I wish! But no, I just learned how to touch type from Mrs. Pinkerton of West Muskingum High School in 1980.

And just like Mr. Safford I was already a piano player before that, which helps with dexterity.

Perhaps the loquatiousness comes from being quatrilingual, and that's not counting Latin as a first foreign language.

Deleted member 2961511 · Nov 27, 2024

@JarredWaltonGPU I know it may be a bit too early, but, given all the rumours we've heard so far, what would be your personal projection on the performance uplift from 4090 to 5090?

JarredWaltonGPU · Nov 27, 2024

valthuer said:
@JarredWaltonGPU I know it may be a bit too early, but, given all the rumours we've heard so far, what would be your personal projection on the performance uplift form 4090 to 5090?

So, I believe N4P is supposed to do something like 15~20 percent better than N4 on its own. Meaning, same power, you get 15% more performance and density. This is totally just ballparking things, so I may have some numbers wrong but let's take things in parts.

AD102 is 609mm^2 with 76.3 billion transistors while GB202 is rumored to be 744mm^2. That's a 22% larger die, and if we also assume 15% more transistors that ends up being around 40% more total transistors.

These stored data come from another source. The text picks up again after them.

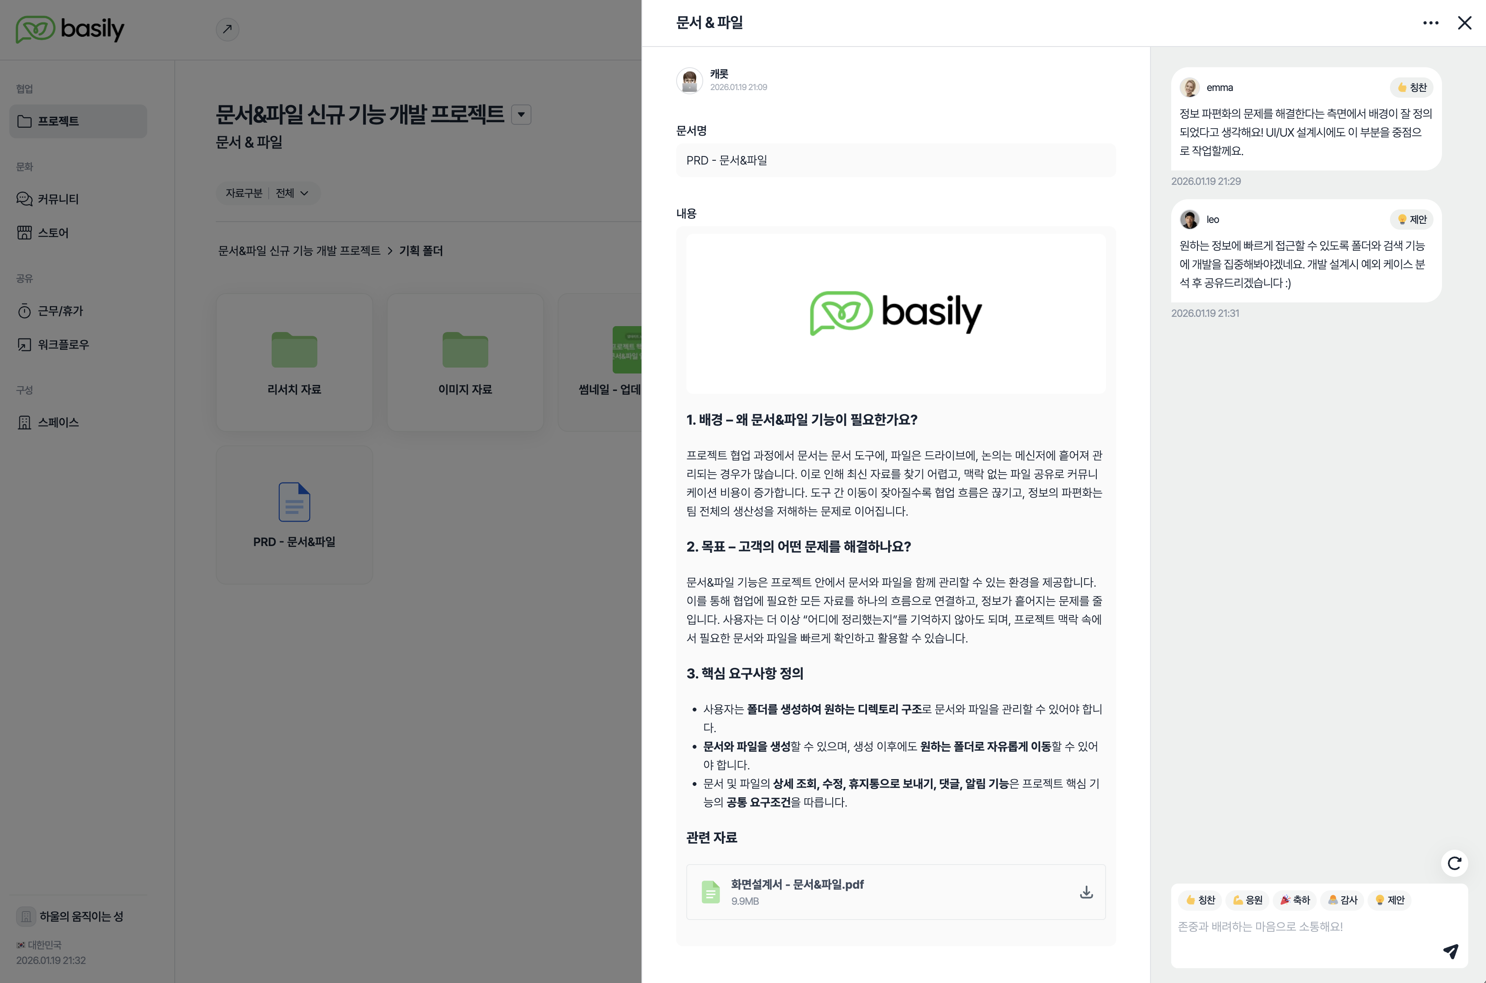Expand the project title dropdown arrow
The width and height of the screenshot is (1486, 983).
pyautogui.click(x=521, y=115)
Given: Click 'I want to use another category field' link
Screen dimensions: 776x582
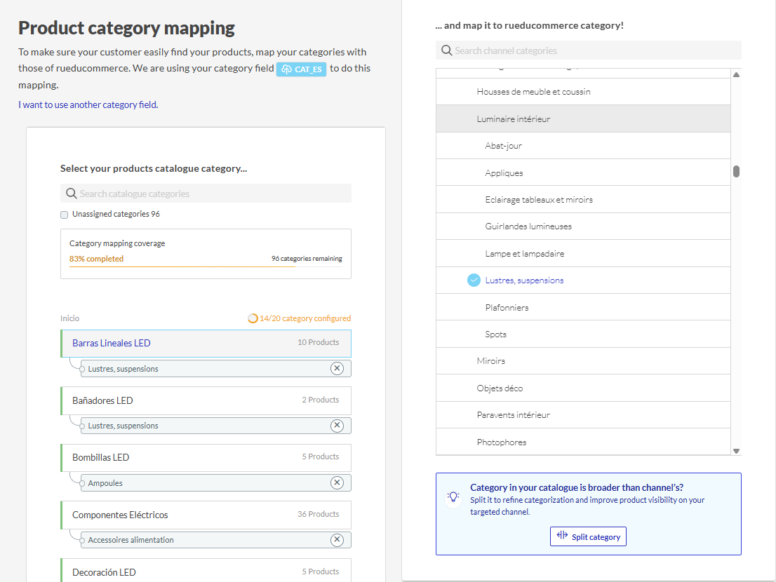Looking at the screenshot, I should click(x=88, y=104).
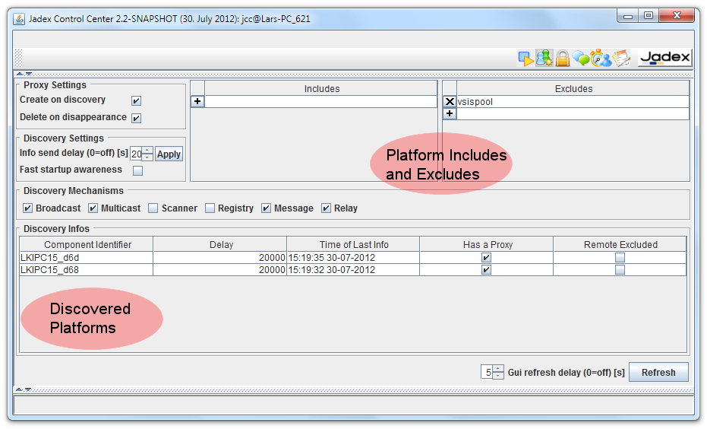The width and height of the screenshot is (707, 429).
Task: Remove vsispool using the X icon
Action: coord(450,101)
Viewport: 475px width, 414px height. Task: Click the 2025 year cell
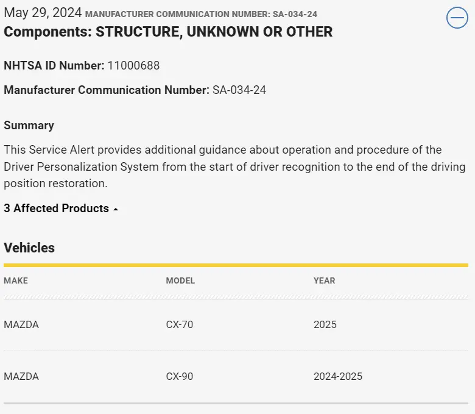pos(325,324)

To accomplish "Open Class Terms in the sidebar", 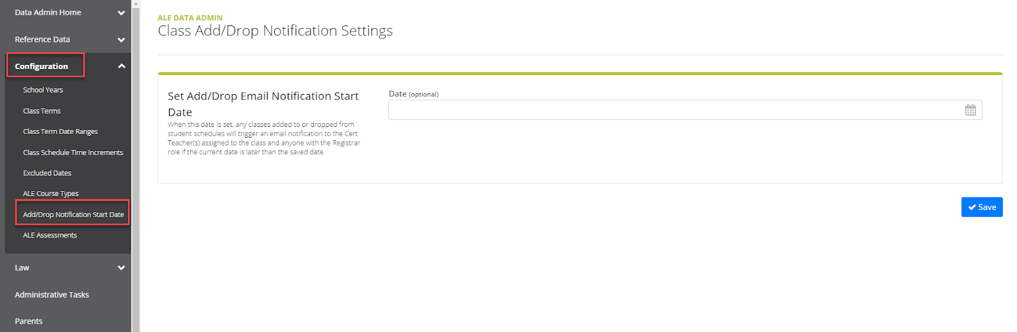I will [x=42, y=111].
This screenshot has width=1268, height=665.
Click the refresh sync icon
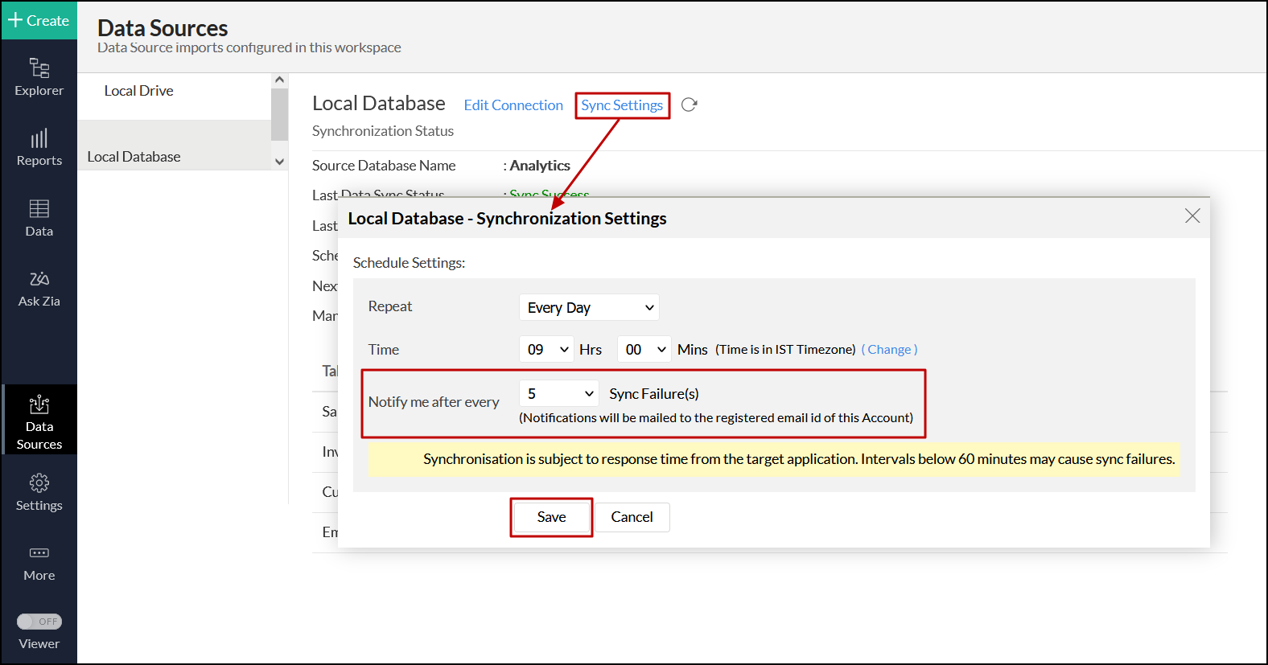[x=689, y=105]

Power is widely rumored to be 600W for the 5090. I think 4090 / AD102 was still somewhat power constrained, so giving it 33% more power to work with will definitely help. And N4P is more efficient as well, so potentially a 40~50% boost in total performance with higher power use.

That would also dovetail into the memory side of things. Even if 5090 was GDDR6X, going from 384-bit to 512-bit means 33% more bandwidth. Conservatively, I expect at least 28 Gbps GDDR7 (which will be readily available in 32 Gbps form). So, 33% higher clocks and a 33% wider interface combine to yield 78% more total bandwidth.

Undoubtedly, the large L2 cache will continue. Will it be improved? Maybe, which could mean even higher effective bandwidth.

Nvidia tends to keep things pretty balanced on the memory bandwidth improvements, so if it actually boosts memory bandwidth by 78% (or more), I suspect it also thinks there are some architectural improvements that make it so the GPU cores need the additional bandwidth.

But there's still the question of AI and RT hardware. Nvidia has been banging that drum since 2018, and while AI has paid off, I'm not convinced RT has. Yet Nvidia keeps putting faster and 'better' RT hardware into every RTX generation. So maybe the RT side of things needs the big boost in bandwidth more than the rasterization needs it? I don't know.

I still expect to see at least a 30~40 percent increase in performance, relative to the 4090, for the right workloads. Meaning, 4K and maxed out settings, possibly with RT, will see sizeable gains. And I think 1080p will be completely CPU limited and 1440p will be largely CPU limited. I also suspect Nvidia will double down on framegen and the OFA will get some needed improvements to make it so that most of the 50-series GPUs will realize an 80~90 percent increase in frames to monitor with framegen relative to non-framegen.

So that's my guesses. We'll see if I'm even remotely correct in maybe ~5 weeks. LOL.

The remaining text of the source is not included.